杉原氏
剣巴/萩の丸*
(桓武平氏貞盛流)
*北政所生家杉原氏の家紋。


 杉原氏は桓武平氏とされる。すなわち平貞盛の曾孫貞衝の後裔、桑名恒平は源頼朝の奥州合戦に功を挙げ、その子宗平が大和氏・三重氏の祖となり、弟の伯耆守光平がはじめて杉原氏を称したという。光平の子孫は室町幕府の要職を占め、奉行人杉原左近大夫(伯耆守)、同じく杉原民部大夫入道などの名が見える。『見聞諸家紋』にも杉原として「剣巴紋」が収録されている。
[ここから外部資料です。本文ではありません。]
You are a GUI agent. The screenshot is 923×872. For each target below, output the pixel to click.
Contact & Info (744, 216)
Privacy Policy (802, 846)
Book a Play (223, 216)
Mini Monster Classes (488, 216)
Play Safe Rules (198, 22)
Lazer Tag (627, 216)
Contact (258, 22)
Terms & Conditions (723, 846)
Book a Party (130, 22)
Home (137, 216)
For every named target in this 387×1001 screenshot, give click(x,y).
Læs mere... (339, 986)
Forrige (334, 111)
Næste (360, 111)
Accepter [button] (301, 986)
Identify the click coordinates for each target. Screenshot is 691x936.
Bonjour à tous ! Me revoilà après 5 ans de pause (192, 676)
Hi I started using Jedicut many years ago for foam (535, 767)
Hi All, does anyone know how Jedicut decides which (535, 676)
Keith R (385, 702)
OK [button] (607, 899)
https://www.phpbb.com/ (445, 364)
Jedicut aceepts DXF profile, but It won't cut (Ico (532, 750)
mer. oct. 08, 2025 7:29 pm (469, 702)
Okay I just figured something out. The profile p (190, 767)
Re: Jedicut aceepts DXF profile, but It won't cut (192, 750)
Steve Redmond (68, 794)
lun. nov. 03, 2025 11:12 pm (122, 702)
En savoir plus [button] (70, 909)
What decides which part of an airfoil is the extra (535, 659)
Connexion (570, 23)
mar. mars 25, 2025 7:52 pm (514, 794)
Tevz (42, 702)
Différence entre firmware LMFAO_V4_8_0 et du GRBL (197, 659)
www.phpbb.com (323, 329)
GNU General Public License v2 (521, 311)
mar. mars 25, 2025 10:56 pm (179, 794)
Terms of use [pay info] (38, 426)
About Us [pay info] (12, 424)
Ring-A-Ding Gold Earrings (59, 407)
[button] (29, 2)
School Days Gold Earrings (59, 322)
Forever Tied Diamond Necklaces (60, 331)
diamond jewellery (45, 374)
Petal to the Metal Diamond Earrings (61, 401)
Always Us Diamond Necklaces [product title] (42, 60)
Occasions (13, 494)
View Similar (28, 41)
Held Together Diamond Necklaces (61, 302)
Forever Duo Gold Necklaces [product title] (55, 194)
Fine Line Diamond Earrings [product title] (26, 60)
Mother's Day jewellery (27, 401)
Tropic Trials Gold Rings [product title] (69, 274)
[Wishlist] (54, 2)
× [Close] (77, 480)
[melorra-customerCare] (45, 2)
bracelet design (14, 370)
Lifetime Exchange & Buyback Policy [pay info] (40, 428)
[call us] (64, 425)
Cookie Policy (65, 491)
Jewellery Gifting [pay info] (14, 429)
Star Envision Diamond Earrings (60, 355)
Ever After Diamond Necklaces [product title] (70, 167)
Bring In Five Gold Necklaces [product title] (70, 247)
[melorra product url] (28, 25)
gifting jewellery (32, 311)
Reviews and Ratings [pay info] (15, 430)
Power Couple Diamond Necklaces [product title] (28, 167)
 諸系それぞれ栄えたが、なかでも真観の後裔で、備後国沼隈郡山手の銀山城に拠った杉原理興は、天文七年(1538)、大内氏の援助をうけて山名忠勝を神辺城に攻め、この軍功によって大内氏から神辺城を与えられ、周辺の土豪を家臣団に編成して勢力を伸ばした。弘治三年(1557)理興が死去すると、一族の盛重が跡を相続して、神辺城を預けられ、毛利興元の娘を妻とした。これ以降、吉川元春とともに山陰地方の制覇戦に参陣し、永禄五年(1562)からは毛利氏の戦評定にも参画した。
 のち西伯耆の要衝であった会見郡尾高泉山城の在番を命じられて、神辺城に城代をおいて泉山城に入城し、伯耆における毛利方の重鎮として会見郡を中心とする西伯耆の支配を担った。
 員平の子恒清の系統で尾張国愛知郡に移って同地の豪族となった杉原氏もある。なかでも同郡朝日に居住した杉原家利の流れが、豊臣秀吉の正室北政所の生家として有名である。
 とはいえ、尾張杉原氏のことが比較的はっきりしてくるのは、家次の父家利あたりからである。家利の娘は木下氏に嫁いで、秀吉の正室政所を生んでいる。家次は、天正十四年の山崎の戦いののち、丹波国福知山城主となり、賤ケ岳の合戦ののちは所領も加増されて三万二千石となっている。しかし、のち重長の代に子がなく竹中氏から重玄を養子に迎えた。しかし、重玄にも子がなく大名杉原氏は改易となった。